* Required work
Reproduce the records word for word from their first line through the line that contains "click(x=798, y=826)", and stop there.

□ □ □ □ □ □ □

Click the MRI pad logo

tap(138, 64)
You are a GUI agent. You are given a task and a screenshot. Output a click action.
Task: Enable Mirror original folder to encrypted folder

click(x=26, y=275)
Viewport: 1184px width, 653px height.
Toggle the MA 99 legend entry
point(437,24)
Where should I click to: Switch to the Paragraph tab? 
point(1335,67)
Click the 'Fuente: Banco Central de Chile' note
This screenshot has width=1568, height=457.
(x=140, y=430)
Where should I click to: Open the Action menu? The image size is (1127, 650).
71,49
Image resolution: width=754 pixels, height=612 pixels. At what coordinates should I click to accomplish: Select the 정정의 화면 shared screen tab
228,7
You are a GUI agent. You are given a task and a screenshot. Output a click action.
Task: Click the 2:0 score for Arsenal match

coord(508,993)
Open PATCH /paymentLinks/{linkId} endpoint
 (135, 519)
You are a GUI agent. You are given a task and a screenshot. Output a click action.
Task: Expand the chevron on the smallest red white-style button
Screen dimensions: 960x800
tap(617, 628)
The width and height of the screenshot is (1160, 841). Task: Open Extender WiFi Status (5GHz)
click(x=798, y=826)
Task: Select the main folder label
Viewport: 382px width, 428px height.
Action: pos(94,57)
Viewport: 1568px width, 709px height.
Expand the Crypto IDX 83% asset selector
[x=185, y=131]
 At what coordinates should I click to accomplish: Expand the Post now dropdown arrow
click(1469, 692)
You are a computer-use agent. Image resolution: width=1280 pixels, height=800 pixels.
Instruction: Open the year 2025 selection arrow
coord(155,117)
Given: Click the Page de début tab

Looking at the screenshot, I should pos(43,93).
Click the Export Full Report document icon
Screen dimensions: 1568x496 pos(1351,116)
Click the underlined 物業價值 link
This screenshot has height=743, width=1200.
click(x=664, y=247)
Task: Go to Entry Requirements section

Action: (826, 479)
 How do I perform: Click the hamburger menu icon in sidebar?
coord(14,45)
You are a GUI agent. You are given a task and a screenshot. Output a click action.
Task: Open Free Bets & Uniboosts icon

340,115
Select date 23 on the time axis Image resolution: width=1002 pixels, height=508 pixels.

□ □ □ □ □ □ □

* Written solution
Click the MRI pad logo

tap(138, 64)
You are a GUI agent. You are given a task and a screenshot. Output a click action.
Task: Enable Mirror original folder to encrypted folder

click(x=26, y=275)
Viewport: 1184px width, 653px height.
Toggle the MA 99 legend entry
point(437,24)
Where should I click to: Switch to the Paragraph tab? 
point(1335,67)
Click the 'Fuente: Banco Central de Chile' note
This screenshot has width=1568, height=457.
(x=140, y=430)
Where should I click to: Open the Action menu? The image size is (1127, 650).
71,49
Image resolution: width=754 pixels, height=612 pixels. At what coordinates should I click to accomplish: Select the 정정의 화면 shared screen tab
228,7
You are a GUI agent. You are given a task and a screenshot. Output a click action.
Task: Click the 2:0 score for Arsenal match

coord(508,993)
Open PATCH /paymentLinks/{linkId} endpoint
 (135, 519)
You are a GUI agent. You are given a task and a screenshot. Output a click action.
Task: Expand the chevron on the smallest red white-style button
Screen dimensions: 960x800
tap(617, 628)
The width and height of the screenshot is (1160, 841). Task: Open Extender WiFi Status (5GHz)
click(x=798, y=826)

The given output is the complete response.